Visualization model of fruit polyphenol content distribution based on hyperspectral imaging and one-dimensional convolutional neural network
摘要
As a key indicator for evaluating the nutritional value and quality of fruit, the precise characterization of the spatial distribution of fruit polyphenols is essential for regulating fruit cultivation, postharvest grading, and processing optimization. Conventional methods for polyphenol content detection suffer from destructiveness, low efficiency, and an inability to visualize spatial distribution. Although existing detection models based on spectral analysis and machine learning primarily focus on overall content prediction, they struggle to accurately capture micro-regional distribution differences in fruit polyphenols. To address these issues, this study proposes the hyperspectral imaging-one-dimensional convolutional neural network-fruit polyphenol distribution visualization (HSI-1D CNN-FPDV) model. The model acquires global spectral data of fruits via the HSI system and optimizes the spectral preprocessing procedure using an adaptive noise suppression algorithm. A multi-scale one-dimensional convolutional neural network architecture is constructed to enhance the mapping between spectral features and polyphenol content. Furthermore, a collaborative mechanism of pixel-level content inversion and visualization rendering is designed to accurately map polyphenol distribution. Simulation and experimental results show that the prediction accuracy of polyphenol content reaches 98.7%, which is 16.2% and 13.5% higher than that of the comparative methods, respectively.
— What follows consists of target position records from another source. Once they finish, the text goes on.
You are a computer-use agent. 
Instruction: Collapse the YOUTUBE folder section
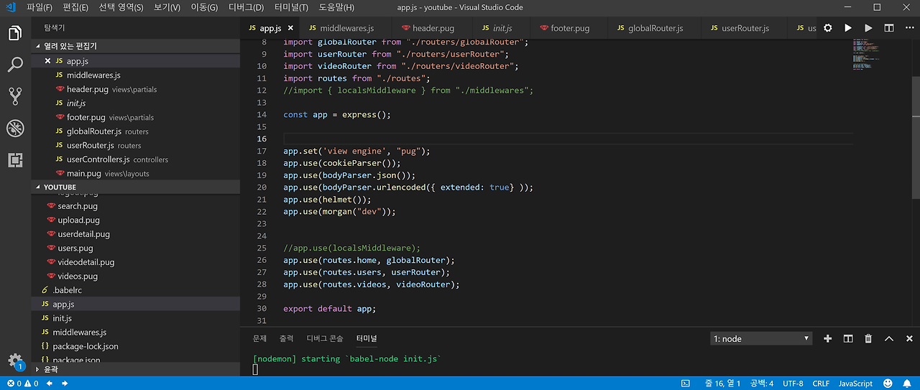coord(60,187)
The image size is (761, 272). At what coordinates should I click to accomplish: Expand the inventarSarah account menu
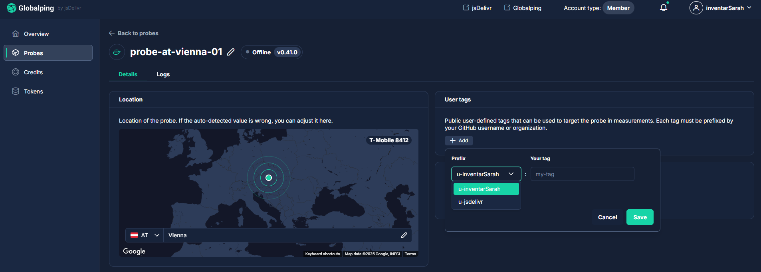(x=749, y=8)
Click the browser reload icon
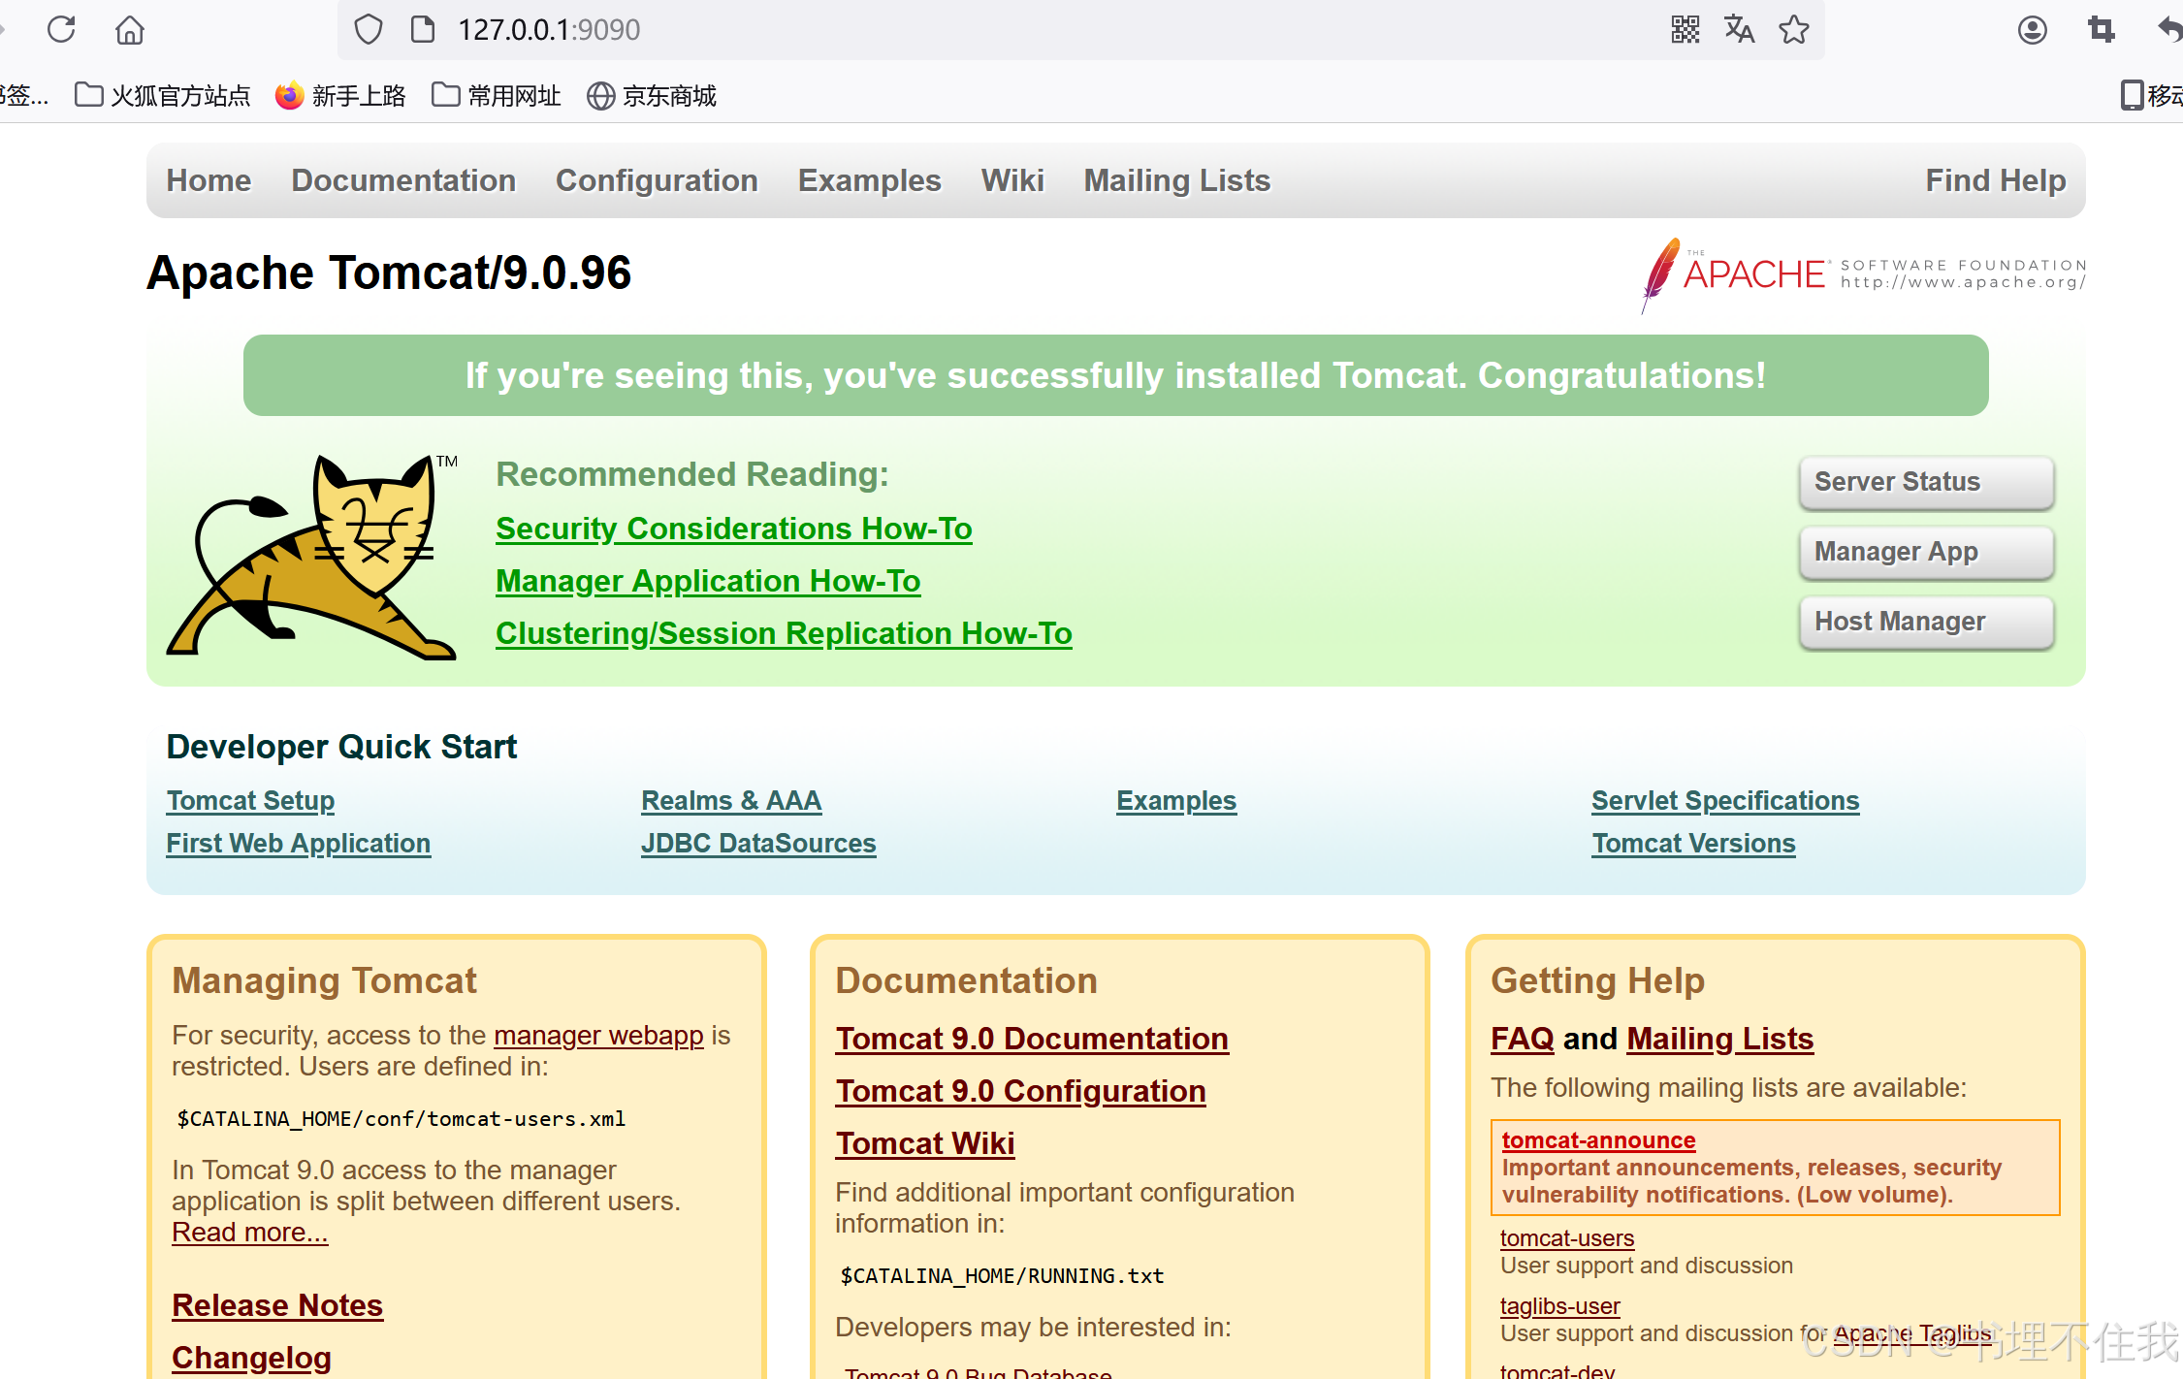 click(x=61, y=29)
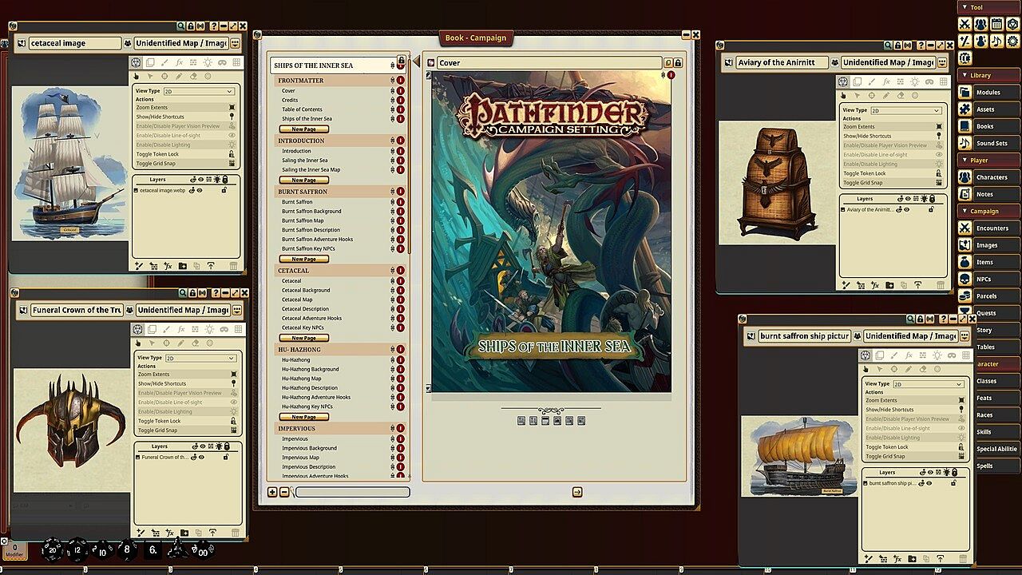The height and width of the screenshot is (575, 1022).
Task: Roll the d20 die
Action: point(53,549)
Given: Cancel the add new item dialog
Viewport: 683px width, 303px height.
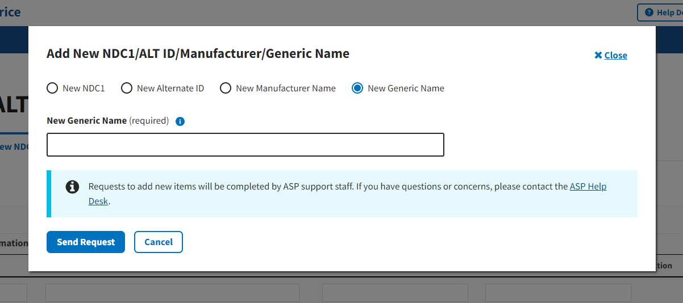Looking at the screenshot, I should (158, 242).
The spatial resolution achieves 0.12 mm, representing a 45.2% improvement over traditional spectral models. Moreover, the visualization time for a single fruit is reduced to 6.8 s, which is 58.3% and 52.1% lower than that of the comparative methods, respectively. The model effectively adapts to apples, grapes, and cherries, improving versatility by 58%. This approach overcomes the destructive and low-precision limitations inherent in conventional polyphenol distribution detection methods and provides an alternative framework for non-destructive, accurate fruit quality evaluation.